I realized that many “women in tech” were doing the same thing to sex workers that they accuse men of doing to them - speaking over them, speaking for them without getting input from the people directly affected - ultimately with the goal of exclusion and control of sexuality. That the particular women I encountered in these tech organizations and fortune 500 companies were not adequate representation but were masquerading their opinions as such when it comes to excluding other women that choose other paths that men cater to. Recognizing SWERF talking points now as familiar, “sex work exclusionary radical feminism”, I don't see their exclusion as productive.
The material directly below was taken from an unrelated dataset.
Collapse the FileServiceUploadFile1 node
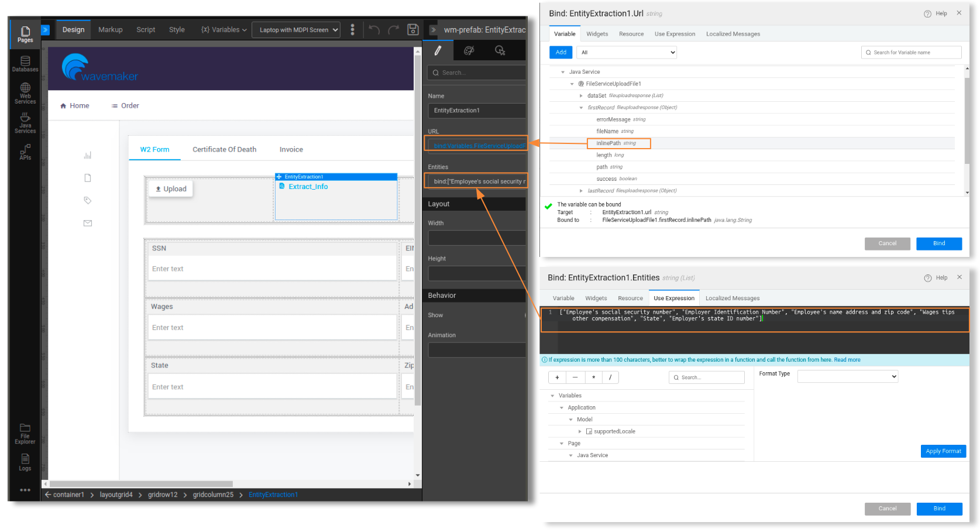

I see it as a selfish way of trying to be taken seriously in corporate environments, privileging their comfort at the expense other women and everyone else, which is obvious for me not to agree with now and scrutinize. And when being “taken seriously” fails that should be a problem with the men/people that limit their corporate growth not the other women catering to carnal desires existing in the same or similar spaces.

I don't support any policy based on exclusion or “ending demand”. I’m skeptical of any policy that simply makes people feel good because of its ostensible point of curbing sex trafficking. The existing labor trafficking policies make sense and have their own room for improvement. So I can get behind the goals to normalize it at parity to other jobs. I don't see it as needing to be someone’s whole identity like activists seem to require. I don't see it as inconsequential. But definitely more akin to fast food workers.